Mmabatho Thobejane (she/her) is a curator, producer, and writer currently based in Stockholm, Sweden. She graduated from the University of Cape Town with a BCom (Finance and Economics) in 2016 and a BA(Hons) in Curatorship in 2017. She received a Masters in Curating from Stockholm University in 2021. She currently splits her time between being the process leader and curator at Grafikens Hus, for the project Samlande Tankar/Collecting Thoughts, and as a producer at MDT, located at Skeppsholmen, Stockholm. Her curatorial practice focuses on centering Black creative practices and her writing practices centers and excavates Black Indigenous knowing, sense, and unfolding. She is a member of the CinemAfrica Program Group.

Christian Rossipal is a Ph.D. candidate in Cinema Studies at Tisch School of the Arts, New York University. Christian’s research and teaching interests include, among other things, migrating minor cinemas and the media infrastructures of violence and coloniality. His work has been published in Film Quarterly, The Global South, and Routledge Key Issues in Cultural Heritage, and he has forthcoming articles in the Journal of Cinema and Media Studies and the anthology Entangled Legacies of Empire: Race, Finance & Inequality. Rossipal is a member of the artist-activist collective Noncitizen and a programmer at CinemAfrica.

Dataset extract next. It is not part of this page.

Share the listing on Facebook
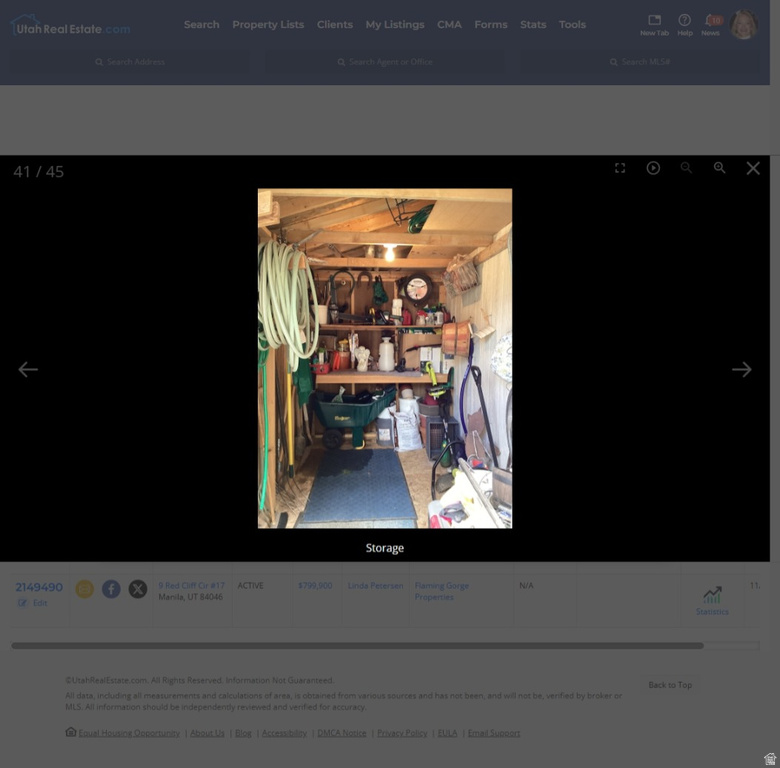The image size is (780, 768). (x=111, y=589)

Founded in 1998, CinemAfrica is a non-profit organization devoted to celebrating African and dispora cutures through a yearly film festival, film club, industry events, and pedagogical experiences. CinemAfrica aims to offer a nuanced and current image of Africa to Swedish and Nordic audiences with the hopes of entertaining and activating. 

e-flux Video & Film’s Festival Forum presents collaborations with established and emerging moving-image festivals from around the world. The series aims to promote a closer dialogue between the artistically entangled but often institutionally disconnected fields of film and contemporary art, and explore field-specific approaches to programming and/or curating the moving image. Over time it hopes to accumulate a record of, and insight into, the formal, topical, geographical, political, and institutional considerations at stake in the presentation and dissemination of moving-image works today. Previous collaborations include International Short Film Festival Oberhausen 2020, Images Festival 2021, New York Kurdish Film and Cultural Festival 2021, and  Experimental Film and Video Festival in Seoul – EXiS 2021.